» **Required action**
I would like you to restate each record word for word.

[Pixel coordinate grounding data]
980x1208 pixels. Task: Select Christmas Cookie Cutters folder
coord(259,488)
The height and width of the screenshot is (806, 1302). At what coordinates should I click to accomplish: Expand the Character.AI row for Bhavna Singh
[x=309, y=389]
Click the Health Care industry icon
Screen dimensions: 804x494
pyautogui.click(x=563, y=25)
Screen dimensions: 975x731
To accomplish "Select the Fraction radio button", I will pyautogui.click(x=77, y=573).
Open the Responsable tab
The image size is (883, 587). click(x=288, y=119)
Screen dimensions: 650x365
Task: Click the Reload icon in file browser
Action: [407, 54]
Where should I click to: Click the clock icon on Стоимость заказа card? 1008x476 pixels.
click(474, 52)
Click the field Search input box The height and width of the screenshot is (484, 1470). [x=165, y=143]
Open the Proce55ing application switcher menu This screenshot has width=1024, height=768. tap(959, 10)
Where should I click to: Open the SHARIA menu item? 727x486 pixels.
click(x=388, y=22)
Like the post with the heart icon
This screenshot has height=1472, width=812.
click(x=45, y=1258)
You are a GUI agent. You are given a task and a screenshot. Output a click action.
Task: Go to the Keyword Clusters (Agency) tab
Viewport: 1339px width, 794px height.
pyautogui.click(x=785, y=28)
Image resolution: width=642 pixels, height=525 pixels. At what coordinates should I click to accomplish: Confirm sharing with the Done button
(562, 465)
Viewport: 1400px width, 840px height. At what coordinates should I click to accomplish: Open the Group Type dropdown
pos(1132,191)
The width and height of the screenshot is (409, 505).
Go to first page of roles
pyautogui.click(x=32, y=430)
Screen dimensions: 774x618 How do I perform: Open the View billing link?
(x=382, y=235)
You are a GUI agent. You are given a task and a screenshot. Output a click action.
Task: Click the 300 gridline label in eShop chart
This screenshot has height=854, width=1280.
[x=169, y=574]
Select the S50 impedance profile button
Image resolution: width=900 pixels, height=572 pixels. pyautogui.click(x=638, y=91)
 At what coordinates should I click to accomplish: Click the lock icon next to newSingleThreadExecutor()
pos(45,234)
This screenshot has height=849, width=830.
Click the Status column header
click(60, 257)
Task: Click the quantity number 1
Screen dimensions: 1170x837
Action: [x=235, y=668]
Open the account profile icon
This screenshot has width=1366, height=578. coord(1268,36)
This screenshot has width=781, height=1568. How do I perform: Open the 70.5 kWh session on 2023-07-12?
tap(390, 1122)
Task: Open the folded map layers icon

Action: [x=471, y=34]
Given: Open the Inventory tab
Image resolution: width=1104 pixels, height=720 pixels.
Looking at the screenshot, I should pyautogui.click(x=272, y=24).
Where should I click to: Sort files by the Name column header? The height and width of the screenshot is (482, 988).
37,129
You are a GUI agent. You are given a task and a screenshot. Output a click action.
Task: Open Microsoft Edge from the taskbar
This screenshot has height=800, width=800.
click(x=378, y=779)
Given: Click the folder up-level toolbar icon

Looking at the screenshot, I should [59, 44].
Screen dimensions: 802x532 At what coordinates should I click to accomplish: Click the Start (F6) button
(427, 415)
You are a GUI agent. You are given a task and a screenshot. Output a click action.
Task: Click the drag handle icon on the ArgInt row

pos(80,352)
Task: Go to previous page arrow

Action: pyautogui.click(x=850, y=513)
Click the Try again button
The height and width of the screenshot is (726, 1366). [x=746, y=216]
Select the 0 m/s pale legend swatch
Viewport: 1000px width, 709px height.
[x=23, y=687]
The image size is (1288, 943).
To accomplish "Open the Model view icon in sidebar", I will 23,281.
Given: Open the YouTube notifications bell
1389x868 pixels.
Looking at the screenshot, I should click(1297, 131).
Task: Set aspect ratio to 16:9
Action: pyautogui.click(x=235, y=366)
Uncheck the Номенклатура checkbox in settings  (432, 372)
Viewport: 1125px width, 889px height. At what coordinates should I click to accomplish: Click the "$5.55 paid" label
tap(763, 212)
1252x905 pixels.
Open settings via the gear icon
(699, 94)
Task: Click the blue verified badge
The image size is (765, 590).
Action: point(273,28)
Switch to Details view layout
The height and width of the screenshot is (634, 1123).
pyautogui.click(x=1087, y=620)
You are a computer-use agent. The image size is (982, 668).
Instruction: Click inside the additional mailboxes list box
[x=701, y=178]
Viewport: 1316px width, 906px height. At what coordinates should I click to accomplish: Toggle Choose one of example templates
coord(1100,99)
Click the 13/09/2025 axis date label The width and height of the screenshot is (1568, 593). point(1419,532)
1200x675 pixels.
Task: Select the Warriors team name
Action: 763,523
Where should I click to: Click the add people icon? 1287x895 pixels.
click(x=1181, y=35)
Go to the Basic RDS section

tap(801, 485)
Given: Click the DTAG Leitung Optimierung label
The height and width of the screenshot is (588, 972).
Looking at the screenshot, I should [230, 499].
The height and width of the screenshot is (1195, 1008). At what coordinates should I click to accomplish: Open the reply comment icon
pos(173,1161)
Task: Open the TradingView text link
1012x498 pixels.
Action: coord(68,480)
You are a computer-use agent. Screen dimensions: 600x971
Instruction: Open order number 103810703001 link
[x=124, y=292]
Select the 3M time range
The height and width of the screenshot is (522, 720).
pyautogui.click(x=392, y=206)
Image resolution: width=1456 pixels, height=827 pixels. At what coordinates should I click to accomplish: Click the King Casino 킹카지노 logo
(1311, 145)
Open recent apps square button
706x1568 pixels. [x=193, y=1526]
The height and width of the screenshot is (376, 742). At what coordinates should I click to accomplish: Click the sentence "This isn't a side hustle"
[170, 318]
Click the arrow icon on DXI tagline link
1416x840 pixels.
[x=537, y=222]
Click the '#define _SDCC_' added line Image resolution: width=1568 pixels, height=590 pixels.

» **Response below**
980x1208 pixels. Task: Select Christmas Cookie Cutters folder
coord(259,488)
The height and width of the screenshot is (806, 1302). At what coordinates should I click to accomplish: Expand the Character.AI row for Bhavna Singh
[x=309, y=389]
Click the Health Care industry icon
Screen dimensions: 804x494
pyautogui.click(x=563, y=25)
Screen dimensions: 975x731
To accomplish "Select the Fraction radio button", I will pyautogui.click(x=77, y=573).
Open the Responsable tab
The image size is (883, 587). click(x=288, y=119)
Screen dimensions: 650x365
Task: Click the Reload icon in file browser
Action: [407, 54]
Where should I click to: Click the clock icon on Стоимость заказа card? 1008x476 pixels.
click(474, 52)
Click the field Search input box The height and width of the screenshot is (484, 1470). [x=165, y=143]
Open the Proce55ing application switcher menu This screenshot has width=1024, height=768. tap(959, 10)
Where should I click to: Open the SHARIA menu item? 727x486 pixels.
click(x=388, y=22)
Like the post with the heart icon
This screenshot has height=1472, width=812.
click(x=45, y=1258)
You are a GUI agent. You are given a task and a screenshot. Output a click action.
Task: Go to the Keyword Clusters (Agency) tab
Viewport: 1339px width, 794px height.
pyautogui.click(x=785, y=28)
Image resolution: width=642 pixels, height=525 pixels. At what coordinates should I click to accomplish: Confirm sharing with the Done button
(562, 465)
Viewport: 1400px width, 840px height. At what coordinates should I click to accomplish: Open the Group Type dropdown
pos(1132,191)
The width and height of the screenshot is (409, 505).
Go to first page of roles
pyautogui.click(x=32, y=430)
Screen dimensions: 774x618 How do I perform: Open the View billing link?
(x=382, y=235)
You are a GUI agent. You are given a task and a screenshot. Output a click action.
Task: Click the 300 gridline label in eShop chart
This screenshot has height=854, width=1280.
[x=169, y=574]
Select the S50 impedance profile button
Image resolution: width=900 pixels, height=572 pixels. pyautogui.click(x=638, y=91)
 At what coordinates should I click to accomplish: Click the lock icon next to newSingleThreadExecutor()
pos(45,234)
This screenshot has height=849, width=830.
Click the Status column header
click(60, 257)
Task: Click the quantity number 1
Screen dimensions: 1170x837
Action: [x=235, y=668]
Open the account profile icon
This screenshot has width=1366, height=578. coord(1268,36)
This screenshot has width=781, height=1568. How do I perform: Open the 70.5 kWh session on 2023-07-12?
tap(390, 1122)
Task: Open the folded map layers icon

Action: [x=471, y=34]
Given: Open the Inventory tab
Image resolution: width=1104 pixels, height=720 pixels.
Looking at the screenshot, I should pyautogui.click(x=272, y=24).
Where should I click to: Sort files by the Name column header? The height and width of the screenshot is (482, 988).
37,129
You are a GUI agent. You are given a task and a screenshot. Output a click action.
Task: Open Microsoft Edge from the taskbar
This screenshot has height=800, width=800.
click(x=378, y=779)
Given: Click the folder up-level toolbar icon

Looking at the screenshot, I should [59, 44].
Screen dimensions: 802x532 At what coordinates should I click to accomplish: Click the Start (F6) button
(427, 415)
You are a GUI agent. You are given a task and a screenshot. Output a click action.
Task: Click the drag handle icon on the ArgInt row

pos(80,352)
Task: Go to previous page arrow

Action: pyautogui.click(x=850, y=513)
Click the Try again button
The height and width of the screenshot is (726, 1366). [x=746, y=216]
Select the 0 m/s pale legend swatch
Viewport: 1000px width, 709px height.
[x=23, y=687]
The image size is (1288, 943).
To accomplish "Open the Model view icon in sidebar", I will 23,281.
Given: Open the YouTube notifications bell
1389x868 pixels.
Looking at the screenshot, I should click(1297, 131).
Task: Set aspect ratio to 16:9
Action: pyautogui.click(x=235, y=366)
Uncheck the Номенклатура checkbox in settings  (432, 372)
Viewport: 1125px width, 889px height. At what coordinates should I click to accomplish: Click the "$5.55 paid" label
tap(763, 212)
1252x905 pixels.
Open settings via the gear icon
(699, 94)
Task: Click the blue verified badge
The image size is (765, 590).
Action: point(273,28)
Switch to Details view layout
The height and width of the screenshot is (634, 1123).
pyautogui.click(x=1087, y=620)
You are a computer-use agent. The image size is (982, 668).
Instruction: Click inside the additional mailboxes list box
[x=701, y=178]
Viewport: 1316px width, 906px height. At what coordinates should I click to accomplish: Toggle Choose one of example templates
coord(1100,99)
Click the 13/09/2025 axis date label The width and height of the screenshot is (1568, 593). point(1419,532)
1200x675 pixels.
Task: Select the Warriors team name
Action: 763,523
Where should I click to: Click the add people icon? 1287x895 pixels.
click(x=1181, y=35)
Go to the Basic RDS section

tap(801, 485)
Given: Click the DTAG Leitung Optimierung label
The height and width of the screenshot is (588, 972).
Looking at the screenshot, I should [230, 499].
The height and width of the screenshot is (1195, 1008). At what coordinates should I click to accomplish: Open the reply comment icon
pos(173,1161)
Task: Open the TradingView text link
1012x498 pixels.
Action: coord(68,480)
You are a computer-use agent. Screen dimensions: 600x971
Instruction: Open order number 103810703001 link
[x=124, y=292]
Select the 3M time range
The height and width of the screenshot is (522, 720).
pyautogui.click(x=392, y=206)
Image resolution: width=1456 pixels, height=827 pixels. At what coordinates should I click to accomplish: Click the King Casino 킹카지노 logo
(1311, 145)
Open recent apps square button
706x1568 pixels. [x=193, y=1526]
The height and width of the screenshot is (376, 742). At what coordinates should I click to accomplish: Click the sentence "This isn't a side hustle"
[170, 318]
Click the arrow icon on DXI tagline link
1416x840 pixels.
[x=537, y=222]
Click the '#define _SDCC_' added line Image resolution: width=1568 pixels, height=590 pixels.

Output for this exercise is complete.